If one great-great grandparent

was Aboriginal it is apparently enough to claim that you too are Aboriginal and therefore have the knowledge to run an "Aboriginal" organisation. What is more you will be paid handsomely to do it.

I was sent a link yesterday, a link from one of the more mainstream media outlets. It was about a man who runs an Aboriginal organisation in another state. The person who sent it to me asked, "Is he really Aboriginal or is he just another Bruce Pascoe?"

Bruce Pascoe is, as I have said elsewhere, the man who claims to be Aboriginal. Pascoe also holds down a job teaching "indigenous agriculture" at one of our top-rated universities. Well respected and very able genealogists have shown he has no Aboriginal ancestors.

I did a bit of searching on line because I suspected that other people had asked the same question about this man. Apparently this second person does have an Aboriginal ancestor - one great-great grandfather. It is apparently enough to claim you are Aboriginal.

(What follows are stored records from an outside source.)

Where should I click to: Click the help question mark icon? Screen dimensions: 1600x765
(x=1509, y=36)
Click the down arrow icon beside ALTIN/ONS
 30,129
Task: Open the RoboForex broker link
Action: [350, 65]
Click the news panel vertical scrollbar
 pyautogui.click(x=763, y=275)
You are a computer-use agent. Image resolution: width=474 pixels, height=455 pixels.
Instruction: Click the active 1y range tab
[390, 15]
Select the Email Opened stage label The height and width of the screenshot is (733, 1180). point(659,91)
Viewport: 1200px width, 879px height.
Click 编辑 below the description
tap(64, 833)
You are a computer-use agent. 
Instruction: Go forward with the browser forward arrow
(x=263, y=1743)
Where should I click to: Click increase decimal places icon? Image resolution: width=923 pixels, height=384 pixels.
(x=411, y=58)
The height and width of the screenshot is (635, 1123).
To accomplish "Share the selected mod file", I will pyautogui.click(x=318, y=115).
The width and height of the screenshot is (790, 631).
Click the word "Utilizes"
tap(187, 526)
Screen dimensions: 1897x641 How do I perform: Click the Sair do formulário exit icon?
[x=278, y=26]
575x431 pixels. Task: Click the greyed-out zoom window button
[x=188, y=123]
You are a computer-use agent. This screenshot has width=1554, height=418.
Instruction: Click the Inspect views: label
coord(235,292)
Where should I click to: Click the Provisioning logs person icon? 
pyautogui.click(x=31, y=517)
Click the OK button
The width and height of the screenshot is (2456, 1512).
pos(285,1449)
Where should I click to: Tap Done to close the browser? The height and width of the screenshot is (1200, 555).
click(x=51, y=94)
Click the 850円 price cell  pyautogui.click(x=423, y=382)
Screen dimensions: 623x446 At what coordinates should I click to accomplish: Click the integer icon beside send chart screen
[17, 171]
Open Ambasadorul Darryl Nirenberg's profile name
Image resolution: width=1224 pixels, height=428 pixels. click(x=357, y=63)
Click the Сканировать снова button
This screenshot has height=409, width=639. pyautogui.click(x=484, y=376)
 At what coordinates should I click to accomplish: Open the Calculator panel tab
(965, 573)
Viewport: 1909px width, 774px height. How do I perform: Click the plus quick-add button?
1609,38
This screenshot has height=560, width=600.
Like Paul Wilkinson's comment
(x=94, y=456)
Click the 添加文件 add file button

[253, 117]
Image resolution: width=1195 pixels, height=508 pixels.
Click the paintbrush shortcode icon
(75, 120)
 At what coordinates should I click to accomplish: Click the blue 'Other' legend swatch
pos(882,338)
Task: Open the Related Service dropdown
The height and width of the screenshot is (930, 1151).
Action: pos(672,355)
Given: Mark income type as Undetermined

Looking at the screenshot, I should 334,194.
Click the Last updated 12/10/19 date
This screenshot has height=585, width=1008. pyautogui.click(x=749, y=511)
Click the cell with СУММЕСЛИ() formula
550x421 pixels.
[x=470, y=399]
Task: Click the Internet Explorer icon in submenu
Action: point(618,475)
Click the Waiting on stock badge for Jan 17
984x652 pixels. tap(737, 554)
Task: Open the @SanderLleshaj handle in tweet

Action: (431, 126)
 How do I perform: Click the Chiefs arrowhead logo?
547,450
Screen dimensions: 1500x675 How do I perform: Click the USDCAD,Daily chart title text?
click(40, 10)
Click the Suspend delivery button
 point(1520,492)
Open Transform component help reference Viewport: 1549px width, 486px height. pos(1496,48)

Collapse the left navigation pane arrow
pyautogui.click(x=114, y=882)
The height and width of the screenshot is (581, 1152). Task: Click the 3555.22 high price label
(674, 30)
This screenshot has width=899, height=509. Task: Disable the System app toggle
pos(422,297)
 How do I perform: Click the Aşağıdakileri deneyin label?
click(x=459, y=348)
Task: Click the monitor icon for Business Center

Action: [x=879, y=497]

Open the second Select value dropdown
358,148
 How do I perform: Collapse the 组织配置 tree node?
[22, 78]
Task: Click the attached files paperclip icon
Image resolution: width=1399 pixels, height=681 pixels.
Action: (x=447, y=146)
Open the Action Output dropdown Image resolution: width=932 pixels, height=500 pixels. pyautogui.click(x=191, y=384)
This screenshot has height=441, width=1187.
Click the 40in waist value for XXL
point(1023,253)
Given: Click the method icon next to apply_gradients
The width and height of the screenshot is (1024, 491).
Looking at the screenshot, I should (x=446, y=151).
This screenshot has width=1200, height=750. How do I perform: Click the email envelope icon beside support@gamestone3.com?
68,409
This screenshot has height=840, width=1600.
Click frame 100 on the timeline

If you look at a "family tree" then it becomes apparent that we all have sixteen great-great grandparents. We may not know much about them. Many people may know nothing at all. Nevertheless we have them. They are part of our heritage.

Or are they? It seems that in the case of the right to call yourself "Aboriginal" you can ignore fifteen of the sixteen great-great-grandparents and just acknowledge one.  Does this mean that the children of the man in question can also say they are Aboriginal? He is married to a "white" woman. His children would have thirty-two great-great-great grandparents and just one of them would be the Aboriginal he acknowledges in order to be Aboriginal. Is that enough? 

People have been castigated for even daring to ask this question but it is becoming more and more apparent that it not only needs to be asked but answered. Where do you draw the line?

My BIL's parents came from Cyprus. S... does not call himself Cypriot. "Why would I?" he asks, "I was born here." 

S...grew up in a Cypriot-Greek speaking family. Now that his parents are no longer alive he rarely uses it except with surviving members of his parents' generation. The younger members all speak English together. They know some Greek. Middle Cat made the effort to learn some Greek. I made the effort to learn enough to be polite to S...'s grandparents as they spoke no English. (They came here when they were in their 70's - sponsored and financially cared for by S...'s father.) Their children know almost no Greek.

The two men I first mentioned above speak nothing but English. The great-great grandparent in question was brought up in the English speaking world. He may not even be a "full-blood" Aboriginal. It has simply been assumed he is. It is convenient to do this. It seems it would open up too many questions.   

Perhaps people might be more ready to support the proposed change to the Constitution if this sort of question had first been asked and then answered.